** Input records follows **

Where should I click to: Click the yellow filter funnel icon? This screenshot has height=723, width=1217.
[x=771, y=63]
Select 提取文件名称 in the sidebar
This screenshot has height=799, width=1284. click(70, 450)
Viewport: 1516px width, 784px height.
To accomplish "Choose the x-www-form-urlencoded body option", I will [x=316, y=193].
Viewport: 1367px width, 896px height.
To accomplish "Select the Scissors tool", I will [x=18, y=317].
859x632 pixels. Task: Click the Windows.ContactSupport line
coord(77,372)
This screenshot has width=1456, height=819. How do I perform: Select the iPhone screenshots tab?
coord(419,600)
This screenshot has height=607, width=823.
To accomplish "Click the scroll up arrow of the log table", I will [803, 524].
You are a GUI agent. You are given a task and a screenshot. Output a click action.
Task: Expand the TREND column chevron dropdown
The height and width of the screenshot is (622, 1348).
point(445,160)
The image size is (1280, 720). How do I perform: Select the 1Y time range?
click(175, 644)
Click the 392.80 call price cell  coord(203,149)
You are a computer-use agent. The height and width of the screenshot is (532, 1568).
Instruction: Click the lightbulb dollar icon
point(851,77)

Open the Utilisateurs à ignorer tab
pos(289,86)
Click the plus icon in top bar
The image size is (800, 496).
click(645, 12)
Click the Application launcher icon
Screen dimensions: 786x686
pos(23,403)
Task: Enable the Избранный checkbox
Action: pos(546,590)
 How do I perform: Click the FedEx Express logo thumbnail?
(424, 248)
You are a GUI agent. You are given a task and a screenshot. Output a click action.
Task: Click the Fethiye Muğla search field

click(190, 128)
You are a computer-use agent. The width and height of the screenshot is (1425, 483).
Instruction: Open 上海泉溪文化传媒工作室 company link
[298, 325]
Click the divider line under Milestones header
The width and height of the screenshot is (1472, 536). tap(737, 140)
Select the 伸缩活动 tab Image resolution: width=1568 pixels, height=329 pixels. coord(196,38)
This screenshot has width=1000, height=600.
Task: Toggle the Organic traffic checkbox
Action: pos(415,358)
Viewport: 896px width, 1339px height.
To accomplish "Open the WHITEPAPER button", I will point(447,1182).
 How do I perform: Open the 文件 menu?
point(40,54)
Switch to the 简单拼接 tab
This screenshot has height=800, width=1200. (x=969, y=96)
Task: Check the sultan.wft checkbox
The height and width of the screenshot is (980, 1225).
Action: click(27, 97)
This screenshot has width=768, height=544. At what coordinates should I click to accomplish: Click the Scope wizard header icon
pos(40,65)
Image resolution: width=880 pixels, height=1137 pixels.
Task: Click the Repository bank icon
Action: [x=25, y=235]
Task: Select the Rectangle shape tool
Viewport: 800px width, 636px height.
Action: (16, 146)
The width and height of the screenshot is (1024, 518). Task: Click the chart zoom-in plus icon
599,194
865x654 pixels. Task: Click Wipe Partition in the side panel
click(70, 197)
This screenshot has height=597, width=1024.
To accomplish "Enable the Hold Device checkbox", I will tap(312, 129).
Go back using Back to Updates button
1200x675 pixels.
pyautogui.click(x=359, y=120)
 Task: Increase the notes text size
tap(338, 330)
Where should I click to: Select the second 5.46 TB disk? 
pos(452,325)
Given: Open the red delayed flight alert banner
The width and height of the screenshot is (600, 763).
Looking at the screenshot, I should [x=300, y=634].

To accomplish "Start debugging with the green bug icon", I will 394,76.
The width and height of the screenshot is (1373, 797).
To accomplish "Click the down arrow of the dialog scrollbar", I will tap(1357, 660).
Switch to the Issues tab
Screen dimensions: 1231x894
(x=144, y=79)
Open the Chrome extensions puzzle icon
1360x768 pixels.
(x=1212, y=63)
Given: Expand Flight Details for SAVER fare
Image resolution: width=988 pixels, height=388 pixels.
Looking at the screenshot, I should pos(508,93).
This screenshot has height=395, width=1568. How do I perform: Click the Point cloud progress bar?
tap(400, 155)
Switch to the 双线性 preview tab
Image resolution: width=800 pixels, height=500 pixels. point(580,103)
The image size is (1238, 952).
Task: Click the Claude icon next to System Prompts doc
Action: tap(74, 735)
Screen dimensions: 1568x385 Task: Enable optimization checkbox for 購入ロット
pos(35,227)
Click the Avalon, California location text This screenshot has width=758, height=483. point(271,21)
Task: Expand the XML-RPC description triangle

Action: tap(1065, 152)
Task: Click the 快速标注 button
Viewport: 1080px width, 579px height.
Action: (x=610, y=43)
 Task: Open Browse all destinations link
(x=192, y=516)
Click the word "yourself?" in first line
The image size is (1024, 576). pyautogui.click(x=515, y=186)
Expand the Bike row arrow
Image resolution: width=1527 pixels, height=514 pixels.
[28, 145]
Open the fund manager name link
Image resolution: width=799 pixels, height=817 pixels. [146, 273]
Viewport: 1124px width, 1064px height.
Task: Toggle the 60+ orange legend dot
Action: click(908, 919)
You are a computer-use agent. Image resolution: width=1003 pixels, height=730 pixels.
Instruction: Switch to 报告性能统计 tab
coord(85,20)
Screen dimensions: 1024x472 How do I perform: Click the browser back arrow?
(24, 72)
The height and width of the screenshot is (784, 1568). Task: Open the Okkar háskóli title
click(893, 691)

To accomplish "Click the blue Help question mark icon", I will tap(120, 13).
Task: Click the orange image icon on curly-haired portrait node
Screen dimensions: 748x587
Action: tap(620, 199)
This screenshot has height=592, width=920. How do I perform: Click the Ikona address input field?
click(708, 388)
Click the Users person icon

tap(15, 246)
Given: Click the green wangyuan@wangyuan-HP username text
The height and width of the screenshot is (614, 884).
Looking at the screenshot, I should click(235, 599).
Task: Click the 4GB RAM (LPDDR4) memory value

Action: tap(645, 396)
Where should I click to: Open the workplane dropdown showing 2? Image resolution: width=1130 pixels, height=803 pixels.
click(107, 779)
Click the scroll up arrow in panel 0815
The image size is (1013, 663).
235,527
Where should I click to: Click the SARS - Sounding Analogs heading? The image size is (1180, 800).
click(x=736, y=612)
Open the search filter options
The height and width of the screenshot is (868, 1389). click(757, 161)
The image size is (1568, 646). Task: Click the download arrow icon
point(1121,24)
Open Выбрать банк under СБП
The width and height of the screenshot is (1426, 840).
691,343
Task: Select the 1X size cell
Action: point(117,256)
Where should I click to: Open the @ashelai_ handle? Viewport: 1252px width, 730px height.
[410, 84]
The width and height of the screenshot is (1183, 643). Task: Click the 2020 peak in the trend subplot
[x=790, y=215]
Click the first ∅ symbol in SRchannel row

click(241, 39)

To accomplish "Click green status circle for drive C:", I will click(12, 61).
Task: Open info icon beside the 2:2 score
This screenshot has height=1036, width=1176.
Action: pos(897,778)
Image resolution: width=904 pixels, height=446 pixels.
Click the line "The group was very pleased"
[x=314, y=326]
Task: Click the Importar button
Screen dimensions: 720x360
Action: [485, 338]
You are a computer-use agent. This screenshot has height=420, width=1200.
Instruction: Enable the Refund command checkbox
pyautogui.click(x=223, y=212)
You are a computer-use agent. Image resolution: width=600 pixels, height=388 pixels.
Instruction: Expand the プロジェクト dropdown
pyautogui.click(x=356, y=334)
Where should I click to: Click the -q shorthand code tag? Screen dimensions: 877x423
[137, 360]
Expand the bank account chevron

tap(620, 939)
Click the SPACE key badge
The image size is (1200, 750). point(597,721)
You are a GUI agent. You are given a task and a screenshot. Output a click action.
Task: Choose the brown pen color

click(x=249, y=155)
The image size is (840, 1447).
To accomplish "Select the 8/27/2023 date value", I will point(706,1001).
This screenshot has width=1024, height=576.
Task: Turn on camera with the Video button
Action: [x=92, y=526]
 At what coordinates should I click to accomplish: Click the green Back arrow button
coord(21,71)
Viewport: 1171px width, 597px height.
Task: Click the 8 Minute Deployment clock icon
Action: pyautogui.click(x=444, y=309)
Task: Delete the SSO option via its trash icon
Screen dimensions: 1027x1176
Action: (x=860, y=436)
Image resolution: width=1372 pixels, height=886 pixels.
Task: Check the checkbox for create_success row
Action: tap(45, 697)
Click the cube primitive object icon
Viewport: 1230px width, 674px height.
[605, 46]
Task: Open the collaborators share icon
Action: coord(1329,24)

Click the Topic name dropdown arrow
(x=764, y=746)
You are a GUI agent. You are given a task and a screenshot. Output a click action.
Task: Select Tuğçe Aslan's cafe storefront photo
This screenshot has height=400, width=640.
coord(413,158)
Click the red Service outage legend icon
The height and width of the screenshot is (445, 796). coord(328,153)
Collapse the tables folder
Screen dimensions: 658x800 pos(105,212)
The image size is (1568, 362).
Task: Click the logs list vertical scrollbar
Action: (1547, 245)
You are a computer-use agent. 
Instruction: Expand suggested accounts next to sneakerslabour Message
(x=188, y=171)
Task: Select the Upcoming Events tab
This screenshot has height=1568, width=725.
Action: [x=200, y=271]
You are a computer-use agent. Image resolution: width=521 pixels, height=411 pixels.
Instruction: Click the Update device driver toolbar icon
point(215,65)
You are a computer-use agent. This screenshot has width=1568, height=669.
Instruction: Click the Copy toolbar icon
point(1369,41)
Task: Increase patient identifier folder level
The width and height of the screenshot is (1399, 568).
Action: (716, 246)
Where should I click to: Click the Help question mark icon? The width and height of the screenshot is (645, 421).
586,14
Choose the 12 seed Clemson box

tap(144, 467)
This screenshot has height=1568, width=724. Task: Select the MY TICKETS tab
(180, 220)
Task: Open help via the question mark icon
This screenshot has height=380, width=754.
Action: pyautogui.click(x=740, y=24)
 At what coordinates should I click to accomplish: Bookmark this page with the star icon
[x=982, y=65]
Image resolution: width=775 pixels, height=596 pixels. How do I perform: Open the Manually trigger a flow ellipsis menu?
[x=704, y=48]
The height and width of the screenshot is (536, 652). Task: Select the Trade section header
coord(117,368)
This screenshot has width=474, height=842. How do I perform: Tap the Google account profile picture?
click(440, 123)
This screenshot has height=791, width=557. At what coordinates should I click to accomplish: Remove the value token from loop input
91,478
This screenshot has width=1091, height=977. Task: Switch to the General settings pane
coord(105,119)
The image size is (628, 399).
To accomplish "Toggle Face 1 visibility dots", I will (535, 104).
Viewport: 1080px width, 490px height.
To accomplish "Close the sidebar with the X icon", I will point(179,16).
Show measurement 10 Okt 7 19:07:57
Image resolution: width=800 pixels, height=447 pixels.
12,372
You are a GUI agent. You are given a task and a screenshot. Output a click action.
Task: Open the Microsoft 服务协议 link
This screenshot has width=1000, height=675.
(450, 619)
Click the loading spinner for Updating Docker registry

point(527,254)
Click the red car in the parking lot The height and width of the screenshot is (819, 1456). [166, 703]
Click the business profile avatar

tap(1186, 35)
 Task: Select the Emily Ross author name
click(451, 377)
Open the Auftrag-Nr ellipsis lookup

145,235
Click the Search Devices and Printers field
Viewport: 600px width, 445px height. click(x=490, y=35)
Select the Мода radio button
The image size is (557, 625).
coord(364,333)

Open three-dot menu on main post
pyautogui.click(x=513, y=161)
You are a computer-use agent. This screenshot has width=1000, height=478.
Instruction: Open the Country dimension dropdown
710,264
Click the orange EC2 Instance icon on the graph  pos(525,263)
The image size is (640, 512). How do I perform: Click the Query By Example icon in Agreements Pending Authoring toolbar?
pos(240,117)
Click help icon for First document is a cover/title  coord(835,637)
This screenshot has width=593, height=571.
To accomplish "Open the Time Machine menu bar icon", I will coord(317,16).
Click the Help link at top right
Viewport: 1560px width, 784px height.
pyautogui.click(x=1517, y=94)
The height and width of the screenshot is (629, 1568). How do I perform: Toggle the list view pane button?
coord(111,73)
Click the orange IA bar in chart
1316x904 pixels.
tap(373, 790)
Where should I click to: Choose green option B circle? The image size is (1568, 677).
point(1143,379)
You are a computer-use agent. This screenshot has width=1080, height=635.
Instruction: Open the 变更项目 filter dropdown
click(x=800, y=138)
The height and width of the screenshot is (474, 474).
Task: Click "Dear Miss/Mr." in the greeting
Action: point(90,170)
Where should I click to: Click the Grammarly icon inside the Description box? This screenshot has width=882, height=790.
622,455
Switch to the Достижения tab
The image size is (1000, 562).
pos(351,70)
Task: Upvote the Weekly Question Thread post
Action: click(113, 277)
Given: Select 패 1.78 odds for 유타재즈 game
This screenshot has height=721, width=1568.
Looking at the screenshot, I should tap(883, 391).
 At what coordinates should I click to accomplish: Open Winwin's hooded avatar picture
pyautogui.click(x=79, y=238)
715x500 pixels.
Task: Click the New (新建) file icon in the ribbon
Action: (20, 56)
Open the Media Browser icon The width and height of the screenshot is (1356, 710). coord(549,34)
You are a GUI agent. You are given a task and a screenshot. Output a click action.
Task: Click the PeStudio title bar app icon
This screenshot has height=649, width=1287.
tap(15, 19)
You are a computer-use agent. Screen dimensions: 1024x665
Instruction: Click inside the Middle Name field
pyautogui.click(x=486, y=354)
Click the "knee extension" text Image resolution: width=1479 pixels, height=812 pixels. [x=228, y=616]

** End of Input records **

◆ What this task involves ◆
Start with the line above that contains "The height and width of the screenshot is (980, 1225)." and end with the line that contains "Switch to the Issues tab". Write out those lines exactly, and only those.

◆ Answer for this exercise ◆
The height and width of the screenshot is (980, 1225).
Action: click(27, 97)
This screenshot has width=768, height=544. At what coordinates should I click to accomplish: Click the Scope wizard header icon
pos(40,65)
Image resolution: width=880 pixels, height=1137 pixels.
Task: Click the Repository bank icon
Action: [x=25, y=235]
Task: Select the Rectangle shape tool
Viewport: 800px width, 636px height.
Action: (16, 146)
The width and height of the screenshot is (1024, 518). Task: Click the chart zoom-in plus icon
599,194
865x654 pixels. Task: Click Wipe Partition in the side panel
click(70, 197)
This screenshot has height=597, width=1024.
To accomplish "Enable the Hold Device checkbox", I will tap(312, 129).
Go back using Back to Updates button
1200x675 pixels.
pyautogui.click(x=359, y=120)
 Task: Increase the notes text size
tap(338, 330)
Where should I click to: Select the second 5.46 TB disk? 
pos(452,325)
Given: Open the red delayed flight alert banner
The width and height of the screenshot is (600, 763).
Looking at the screenshot, I should [x=300, y=634].

To accomplish "Start debugging with the green bug icon", I will 394,76.
The width and height of the screenshot is (1373, 797).
To accomplish "Click the down arrow of the dialog scrollbar", I will tap(1357, 660).
Switch to the Issues tab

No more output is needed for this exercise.